La última lección de Luis Landero, p. 49
Esas palabras eran estructura y coyuntura. Fue oírlas y entenderlas
y quedar prendado de esas nociones que parecían capaces de explicar tantas
cosas. La estructura era la unidad y armonía de las piezas, lo compacto, el
conjunto, el todo, lo perdurable, lo fuerte y esencial, lo magro, en tanto que
la coyuntura nombraba lo pasajero, lo accesorio, lo circunstancial. Eran
palabras con argumento, palabras que hacían mucho bulto conceptual. En ellas
vio Tito un botín de sabiduría, un filón de conocimiento, una herramienta
multiuso, aplicable a infinidad de problemas. Es más: no había apenas cuestión
que escapase al alcance significativo de esas dos palabras. Hasta los amores
podían ser estructurales o coyunturales, y lo mismo la poesía, las comidas, la
relación con los demás, los hechos históricos o los menudos del día a día de la
vida.
Otra vez, nos contaba, un
profesor dijo: «Las dos vertientes del problema», e hizo con las manos un tejadito
a dos aguas, a modo de ilustración. De pronto, a Tito se le hizo la luz.

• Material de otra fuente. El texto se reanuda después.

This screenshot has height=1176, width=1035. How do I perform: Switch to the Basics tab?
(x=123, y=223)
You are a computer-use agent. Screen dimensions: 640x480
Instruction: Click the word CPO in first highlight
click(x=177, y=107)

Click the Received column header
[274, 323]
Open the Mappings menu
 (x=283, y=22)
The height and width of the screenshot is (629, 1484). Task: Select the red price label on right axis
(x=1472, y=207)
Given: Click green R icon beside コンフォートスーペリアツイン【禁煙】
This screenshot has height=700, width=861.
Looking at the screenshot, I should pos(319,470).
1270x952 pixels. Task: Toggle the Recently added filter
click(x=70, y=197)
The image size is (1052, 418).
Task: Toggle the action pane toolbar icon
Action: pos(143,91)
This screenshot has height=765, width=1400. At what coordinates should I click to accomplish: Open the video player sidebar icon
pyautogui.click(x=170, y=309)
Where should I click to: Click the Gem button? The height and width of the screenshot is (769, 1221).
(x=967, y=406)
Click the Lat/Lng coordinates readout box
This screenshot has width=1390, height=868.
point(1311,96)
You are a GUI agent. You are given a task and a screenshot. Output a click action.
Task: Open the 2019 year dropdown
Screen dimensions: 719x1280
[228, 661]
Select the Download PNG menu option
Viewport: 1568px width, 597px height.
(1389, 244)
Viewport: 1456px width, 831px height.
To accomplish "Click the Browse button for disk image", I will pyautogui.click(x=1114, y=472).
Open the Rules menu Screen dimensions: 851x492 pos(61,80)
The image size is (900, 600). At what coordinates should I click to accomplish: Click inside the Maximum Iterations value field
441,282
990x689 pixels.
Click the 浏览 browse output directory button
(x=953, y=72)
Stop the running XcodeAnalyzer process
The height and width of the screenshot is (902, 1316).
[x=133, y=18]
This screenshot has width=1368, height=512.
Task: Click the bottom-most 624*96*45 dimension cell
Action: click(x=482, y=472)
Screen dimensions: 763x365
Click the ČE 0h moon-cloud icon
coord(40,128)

Vislumbró zonas de la realidad desconocidas hasta entonces. Todo tenía al menos
dos vertientes, todas las cosas hacían figuras poliédricas. Era una idea tan
plástica que se podía ver, casi tocar con las manos. Era casi poesía. Las dos o
tres o cuatro vertientes de un amor o una pena, por ejemplo. iQué tesoro de
conocimiento en tan breves palabras! Y en otra clase oyó decir que, como en los
globos aerostáticos, a veces es preciso echar por la borda lo superfluo para
poder así ganar altura. ¿Había algo en la vida de cualquier persona, y en
cualquier lugar y en cualquier época, que no quedara iluminado y descifrado
bajo el resplandor de esa imagen tan potente y tan sabia? Y otro profesor dijo
un día que, al igual que la reja del arado ahonda y remueve la tierra para
vivificarla, así el artista o el filósofo remueve las ilusiones y rutinas mentales
de una sociedad débil y adormecida para infundirle nuevos bríos.